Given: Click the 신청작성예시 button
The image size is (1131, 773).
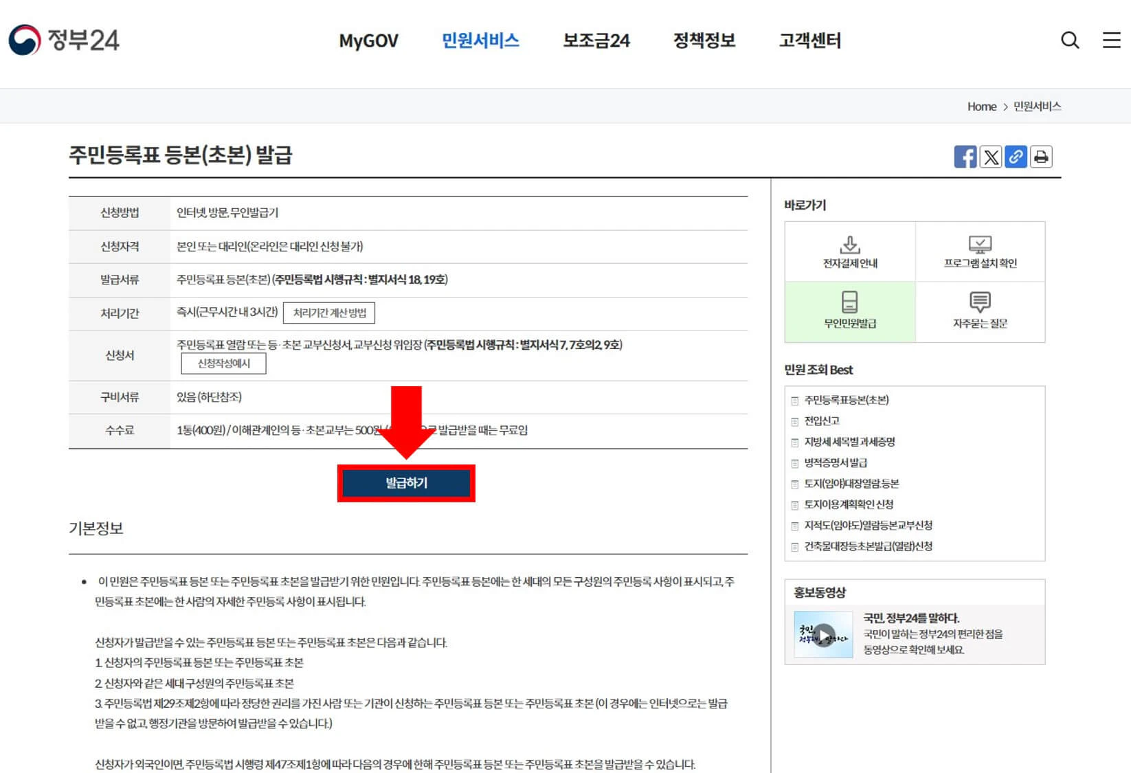Looking at the screenshot, I should [x=223, y=363].
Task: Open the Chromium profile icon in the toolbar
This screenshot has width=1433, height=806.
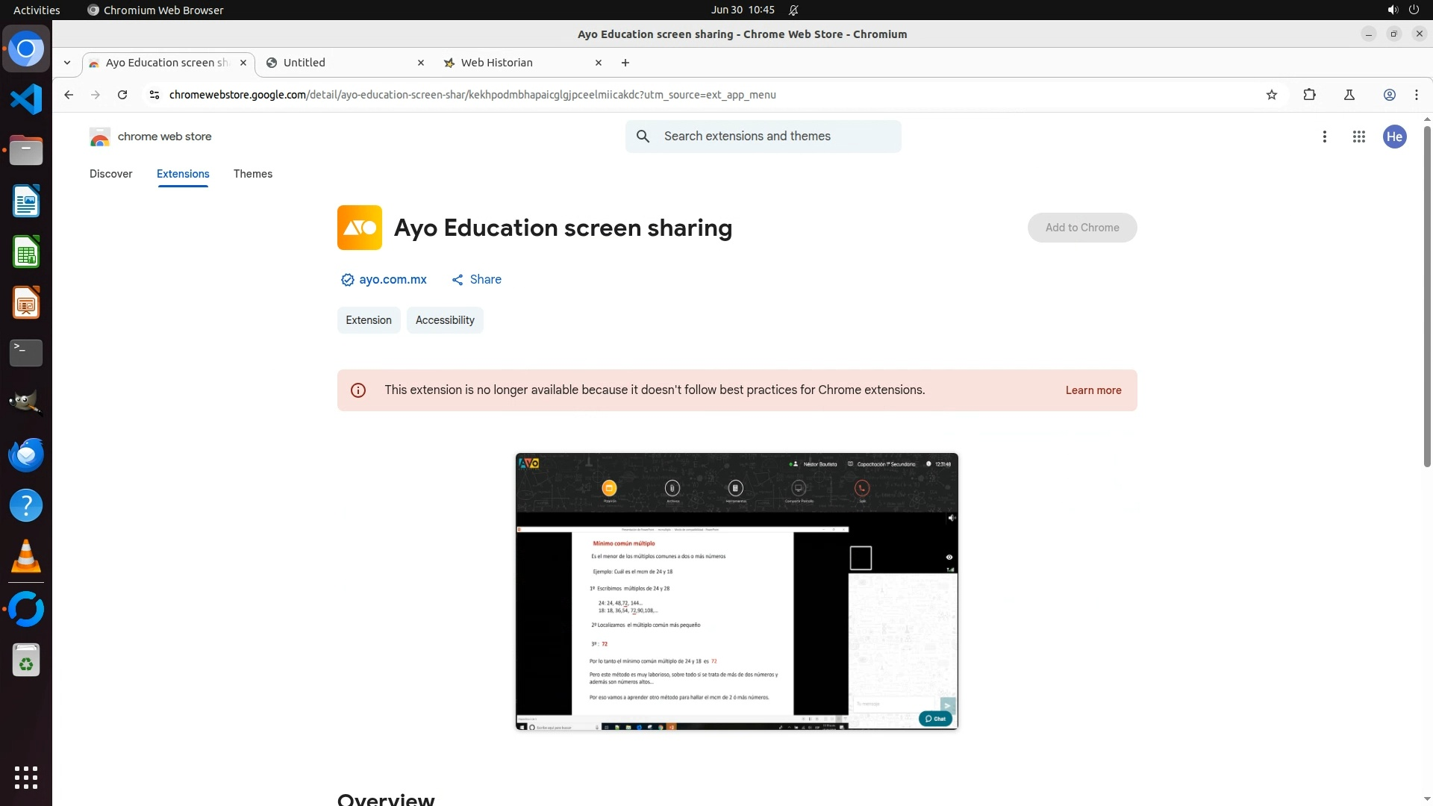Action: click(1390, 95)
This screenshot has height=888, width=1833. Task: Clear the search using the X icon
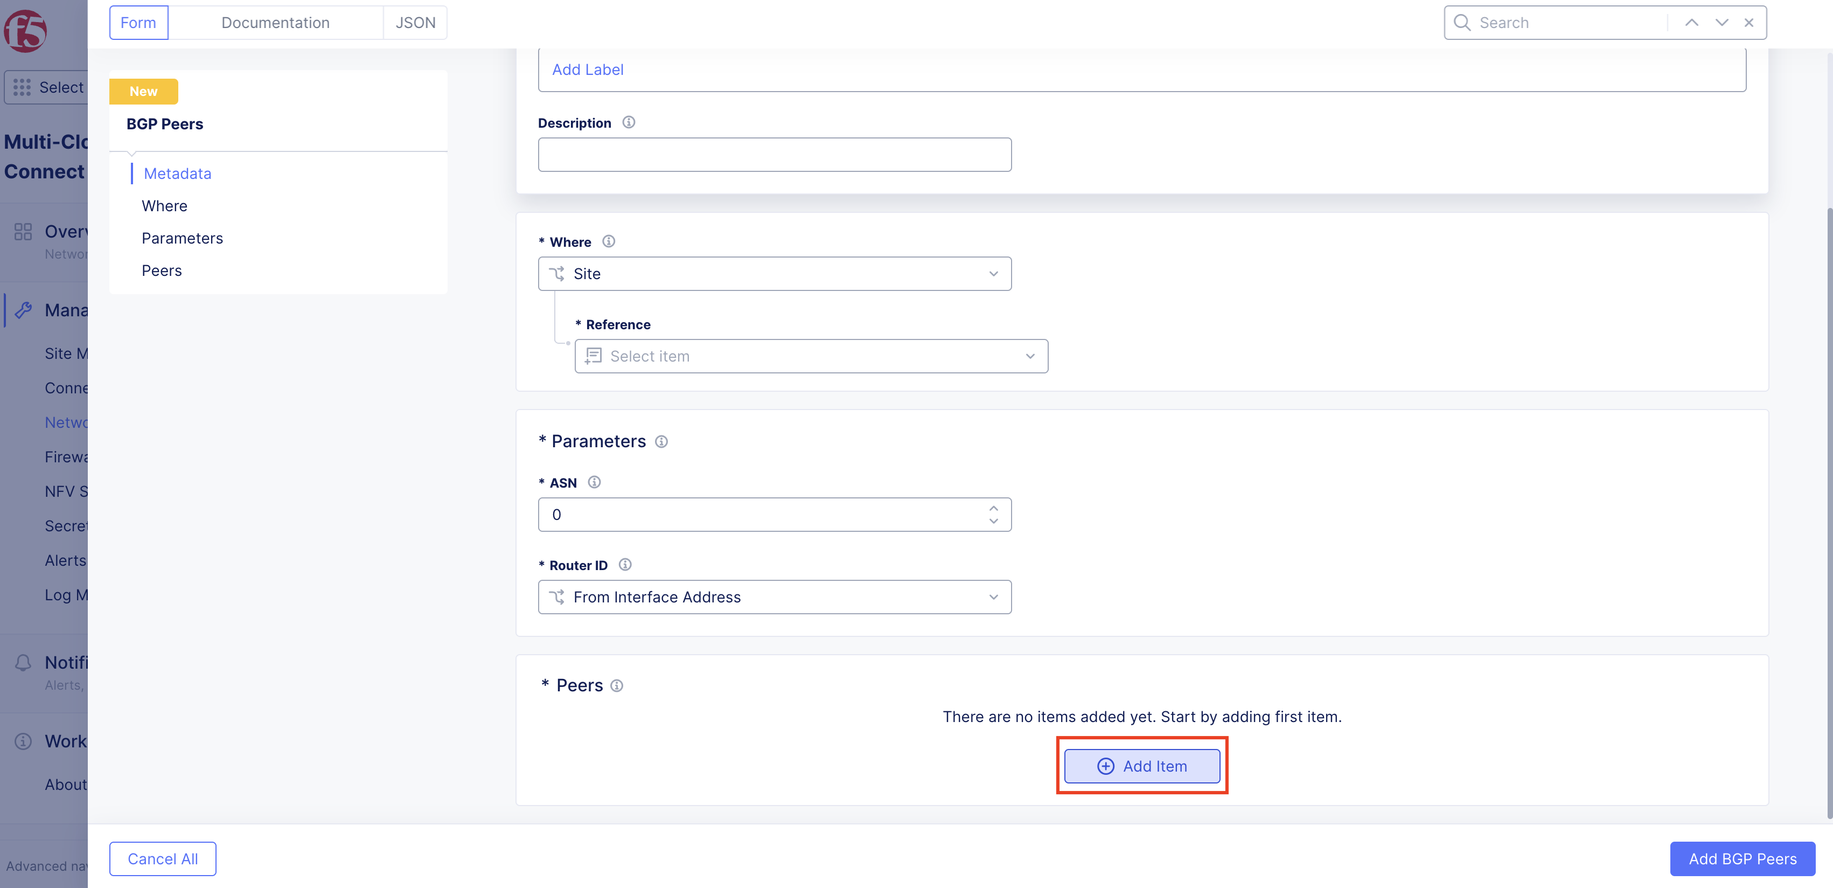pyautogui.click(x=1749, y=22)
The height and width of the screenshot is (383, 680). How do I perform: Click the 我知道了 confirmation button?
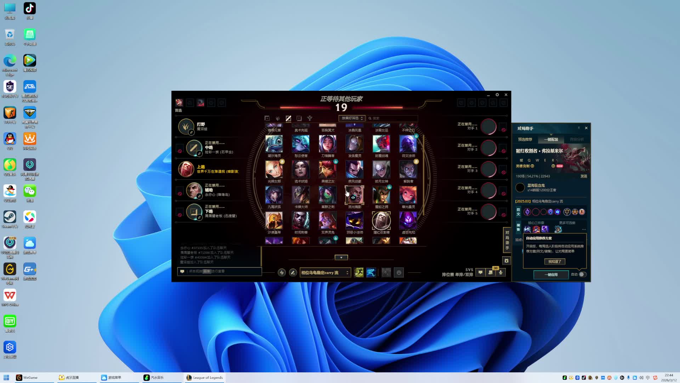tap(555, 261)
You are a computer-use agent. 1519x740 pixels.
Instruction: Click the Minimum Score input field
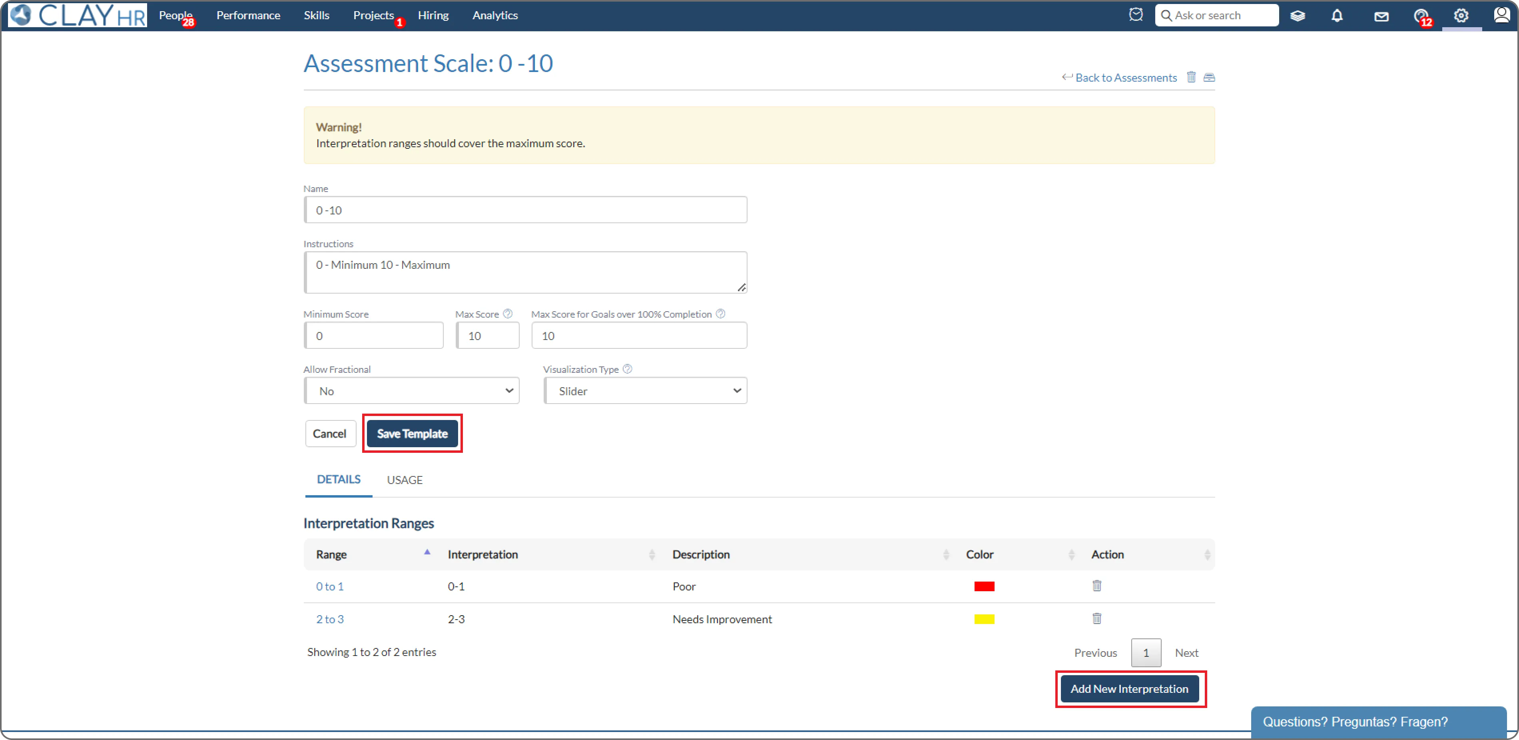tap(374, 335)
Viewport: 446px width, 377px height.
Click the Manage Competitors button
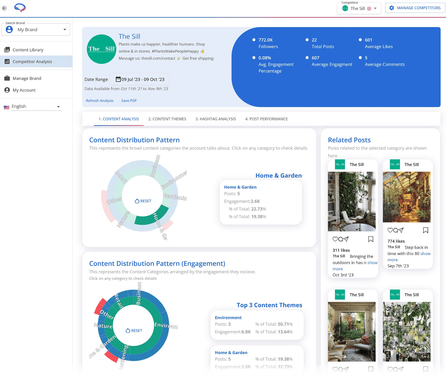pos(415,8)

# WORK TO BE COMPLETED
Return the records above exactly as written, but without any of the pictures.

# REPLY TO THE TASK
Given: Click the 신청작성예시 button
The image size is (1131, 773).
Looking at the screenshot, I should [x=223, y=363].
Task: Open the Chromium profile icon in the toolbar
This screenshot has width=1433, height=806.
Action: click(1390, 95)
This screenshot has height=888, width=1833. Task: Clear the search using the X icon
pyautogui.click(x=1749, y=22)
The height and width of the screenshot is (383, 680). How do I perform: Click the 我知道了 confirmation button?
tap(555, 261)
You are a computer-use agent. 1519x740 pixels.
Instruction: Click the Minimum Score input field
tap(374, 335)
Viewport: 446px width, 377px height.
Click the Manage Competitors button
pos(415,8)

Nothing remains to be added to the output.